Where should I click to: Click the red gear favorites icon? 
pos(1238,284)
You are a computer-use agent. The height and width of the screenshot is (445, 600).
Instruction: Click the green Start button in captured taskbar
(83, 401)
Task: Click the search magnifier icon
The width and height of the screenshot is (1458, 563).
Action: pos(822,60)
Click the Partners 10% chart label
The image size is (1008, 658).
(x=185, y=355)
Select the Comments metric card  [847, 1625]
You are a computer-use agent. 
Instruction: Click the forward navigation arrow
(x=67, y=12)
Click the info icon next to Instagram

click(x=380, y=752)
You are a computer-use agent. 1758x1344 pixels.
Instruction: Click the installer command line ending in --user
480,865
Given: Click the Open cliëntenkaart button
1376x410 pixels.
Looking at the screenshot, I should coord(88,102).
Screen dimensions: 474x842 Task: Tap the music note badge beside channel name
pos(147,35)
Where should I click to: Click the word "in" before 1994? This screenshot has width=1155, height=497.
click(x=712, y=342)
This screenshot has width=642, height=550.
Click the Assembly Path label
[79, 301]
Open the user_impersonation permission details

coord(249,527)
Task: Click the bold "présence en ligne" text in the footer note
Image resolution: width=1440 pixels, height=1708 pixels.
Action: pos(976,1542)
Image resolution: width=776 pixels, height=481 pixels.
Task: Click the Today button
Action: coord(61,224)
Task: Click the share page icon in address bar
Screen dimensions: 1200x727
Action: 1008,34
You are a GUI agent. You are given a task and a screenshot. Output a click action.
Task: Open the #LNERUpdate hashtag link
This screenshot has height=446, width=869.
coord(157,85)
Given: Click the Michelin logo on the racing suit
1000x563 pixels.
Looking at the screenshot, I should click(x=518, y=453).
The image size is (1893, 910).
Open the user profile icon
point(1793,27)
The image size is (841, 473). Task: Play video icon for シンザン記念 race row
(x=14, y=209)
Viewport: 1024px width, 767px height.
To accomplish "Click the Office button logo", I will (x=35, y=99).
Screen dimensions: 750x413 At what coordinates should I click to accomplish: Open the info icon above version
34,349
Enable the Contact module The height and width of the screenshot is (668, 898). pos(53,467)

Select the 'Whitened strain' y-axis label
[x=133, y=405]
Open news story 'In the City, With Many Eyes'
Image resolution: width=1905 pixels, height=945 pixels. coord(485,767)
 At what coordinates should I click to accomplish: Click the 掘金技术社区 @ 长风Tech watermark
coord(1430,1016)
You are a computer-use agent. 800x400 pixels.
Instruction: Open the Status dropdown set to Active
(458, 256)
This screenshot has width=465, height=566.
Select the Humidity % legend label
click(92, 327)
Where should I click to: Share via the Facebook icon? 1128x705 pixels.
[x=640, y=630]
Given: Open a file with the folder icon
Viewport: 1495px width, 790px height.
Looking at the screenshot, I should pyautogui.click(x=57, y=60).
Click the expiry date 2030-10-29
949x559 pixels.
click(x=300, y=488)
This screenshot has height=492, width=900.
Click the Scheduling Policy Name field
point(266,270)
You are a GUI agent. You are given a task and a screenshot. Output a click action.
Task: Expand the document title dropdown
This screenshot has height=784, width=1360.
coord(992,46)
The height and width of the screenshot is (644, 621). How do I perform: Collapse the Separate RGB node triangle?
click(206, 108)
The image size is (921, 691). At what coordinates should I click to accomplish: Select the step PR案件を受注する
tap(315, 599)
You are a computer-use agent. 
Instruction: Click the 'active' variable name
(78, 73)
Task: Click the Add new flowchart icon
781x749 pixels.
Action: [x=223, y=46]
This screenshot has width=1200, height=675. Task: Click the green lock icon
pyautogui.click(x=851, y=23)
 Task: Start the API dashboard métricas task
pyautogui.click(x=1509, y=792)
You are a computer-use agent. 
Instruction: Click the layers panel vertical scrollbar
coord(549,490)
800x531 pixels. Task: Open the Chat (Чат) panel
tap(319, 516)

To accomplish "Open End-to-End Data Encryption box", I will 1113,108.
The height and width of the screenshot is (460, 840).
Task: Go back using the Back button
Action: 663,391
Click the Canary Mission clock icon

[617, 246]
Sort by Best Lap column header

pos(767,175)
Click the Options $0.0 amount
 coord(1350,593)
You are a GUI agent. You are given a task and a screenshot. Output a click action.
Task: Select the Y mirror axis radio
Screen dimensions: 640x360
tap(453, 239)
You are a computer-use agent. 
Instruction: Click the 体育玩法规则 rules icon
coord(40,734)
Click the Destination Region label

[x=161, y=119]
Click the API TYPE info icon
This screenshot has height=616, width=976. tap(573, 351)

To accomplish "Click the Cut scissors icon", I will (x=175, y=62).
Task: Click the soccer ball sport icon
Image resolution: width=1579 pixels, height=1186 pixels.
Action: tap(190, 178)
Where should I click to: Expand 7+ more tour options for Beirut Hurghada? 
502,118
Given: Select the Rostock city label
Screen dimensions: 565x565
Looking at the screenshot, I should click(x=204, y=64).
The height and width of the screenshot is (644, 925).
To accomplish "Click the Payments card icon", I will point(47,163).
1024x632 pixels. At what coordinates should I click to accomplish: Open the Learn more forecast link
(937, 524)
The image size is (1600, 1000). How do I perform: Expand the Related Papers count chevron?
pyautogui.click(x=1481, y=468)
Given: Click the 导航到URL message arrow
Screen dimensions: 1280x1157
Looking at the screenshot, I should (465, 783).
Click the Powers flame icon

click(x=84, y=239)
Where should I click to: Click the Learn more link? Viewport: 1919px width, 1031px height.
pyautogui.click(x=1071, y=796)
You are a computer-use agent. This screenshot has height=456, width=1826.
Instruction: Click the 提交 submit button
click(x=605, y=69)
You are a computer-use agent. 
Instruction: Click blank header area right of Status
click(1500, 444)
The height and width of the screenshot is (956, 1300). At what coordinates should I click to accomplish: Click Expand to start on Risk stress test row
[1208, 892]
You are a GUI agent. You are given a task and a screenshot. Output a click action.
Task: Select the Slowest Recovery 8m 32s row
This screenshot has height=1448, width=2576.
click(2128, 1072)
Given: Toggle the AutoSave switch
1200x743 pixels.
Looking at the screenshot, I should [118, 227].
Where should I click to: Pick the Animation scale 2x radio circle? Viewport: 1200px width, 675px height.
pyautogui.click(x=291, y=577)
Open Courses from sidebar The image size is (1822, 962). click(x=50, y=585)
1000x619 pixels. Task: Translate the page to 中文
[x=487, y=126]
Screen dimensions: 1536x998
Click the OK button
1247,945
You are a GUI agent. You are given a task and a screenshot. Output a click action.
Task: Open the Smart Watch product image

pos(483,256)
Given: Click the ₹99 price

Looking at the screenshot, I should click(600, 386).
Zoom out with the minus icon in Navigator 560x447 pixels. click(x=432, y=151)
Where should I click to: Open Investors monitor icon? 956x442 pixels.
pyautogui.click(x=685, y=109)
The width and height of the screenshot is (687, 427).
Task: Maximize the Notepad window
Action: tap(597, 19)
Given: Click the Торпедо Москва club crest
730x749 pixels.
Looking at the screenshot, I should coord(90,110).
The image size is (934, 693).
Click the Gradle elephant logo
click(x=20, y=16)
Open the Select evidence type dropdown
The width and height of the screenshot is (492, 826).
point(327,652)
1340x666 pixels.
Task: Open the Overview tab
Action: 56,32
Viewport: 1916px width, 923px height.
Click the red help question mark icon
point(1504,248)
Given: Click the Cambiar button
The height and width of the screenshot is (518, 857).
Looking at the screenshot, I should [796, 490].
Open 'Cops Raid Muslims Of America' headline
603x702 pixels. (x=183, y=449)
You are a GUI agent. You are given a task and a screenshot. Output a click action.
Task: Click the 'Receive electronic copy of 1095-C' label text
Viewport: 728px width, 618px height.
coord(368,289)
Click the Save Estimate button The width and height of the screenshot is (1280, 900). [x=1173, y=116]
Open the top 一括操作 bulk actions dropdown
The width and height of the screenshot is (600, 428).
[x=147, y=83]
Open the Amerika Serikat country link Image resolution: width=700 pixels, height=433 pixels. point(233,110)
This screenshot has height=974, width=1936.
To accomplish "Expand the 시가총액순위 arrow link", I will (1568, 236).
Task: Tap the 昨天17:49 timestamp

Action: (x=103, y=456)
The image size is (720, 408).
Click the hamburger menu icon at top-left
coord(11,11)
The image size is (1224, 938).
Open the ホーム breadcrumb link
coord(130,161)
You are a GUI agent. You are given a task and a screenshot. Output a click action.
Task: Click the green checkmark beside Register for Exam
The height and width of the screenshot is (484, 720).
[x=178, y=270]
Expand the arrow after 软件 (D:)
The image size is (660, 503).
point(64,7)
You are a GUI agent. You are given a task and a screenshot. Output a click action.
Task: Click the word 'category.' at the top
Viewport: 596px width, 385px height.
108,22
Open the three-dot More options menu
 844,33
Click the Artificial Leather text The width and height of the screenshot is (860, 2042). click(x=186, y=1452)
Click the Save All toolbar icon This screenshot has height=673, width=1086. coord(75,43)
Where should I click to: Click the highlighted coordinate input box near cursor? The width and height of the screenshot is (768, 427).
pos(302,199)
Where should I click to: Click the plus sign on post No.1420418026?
- - - - -
[Exercise brief]:
For the listing above, print only the lines starting at the line containing "Given: Open a file with the folder icon" and ending at the line containing "This screenshot has height=492, width=900.", exactly, both included.

[Output]:
Given: Open a file with the folder icon
Viewport: 1495px width, 790px height.
Looking at the screenshot, I should pyautogui.click(x=57, y=60).
Click the expiry date 2030-10-29
949x559 pixels.
click(x=300, y=488)
This screenshot has height=492, width=900.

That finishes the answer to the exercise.